TOM – 11.05.2016

Venue: Biomedicum 1, Meeting room 1 

Timing: 15:30 – 17:00

Speaker: Christian Benner, PhD Student

FINEMAP: Ultrafast high-resolution fine-mapping using summary data from genome-wide association studies

Genome-Wide Association Studies (GWAS) have identified thousands of loci associated with complex diseases. A next crucial step is fine-mapping: identifying causal variants that point to molecular mechanisms behind the associations and, eventually, suggest therapeutic targets. Recently, fine-mapping methods have been extended to use only GWAS summary data together with pairwise correlations of the variants. Common to these approaches is that they rely on computationally expensive exhaustive search restricting their use to a few hundred variants. We introduce a software package FINEMAP that replaces the exhaustive search by an ultrafast stochastic search and thereby allows fine-mapping analyses to scale up to whole chromosomes.

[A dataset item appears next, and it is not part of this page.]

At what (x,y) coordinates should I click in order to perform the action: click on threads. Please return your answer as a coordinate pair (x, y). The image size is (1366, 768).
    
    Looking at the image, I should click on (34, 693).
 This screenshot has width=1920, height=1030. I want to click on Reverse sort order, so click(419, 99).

We show that FINEMAP (1) opens up completely new opportunities by, e.g., exploring 15q21/LIPC locus for high-density-lipoprotein (HDL) with 20,000 variants in less than 90 seconds while exhaustive search would require more than 9,000 years, (2) provides similar accuracy to exhaustive search when the latter can be completed, (3) achieves even higher accuracy when the latter must be restricted due to computational reasons, and (4) identifies more plausible variant combinations than conditional analysis. At 15q21/LIPC locus with at least a 3-SNP association pattern with HDL, a missense variant and a promoter polymorphism are likely to be causal whereas the lead variant in single-SNP testing has less evidence than a regulatory variant correlated with it.

We believe that FINEMAP’s approach of jointly modeling the whole locus together with its unprecedented computational efficiency will help reveal valuable knowledge that could otherwise remain hidden due to limitations of existing fine-mapping methods.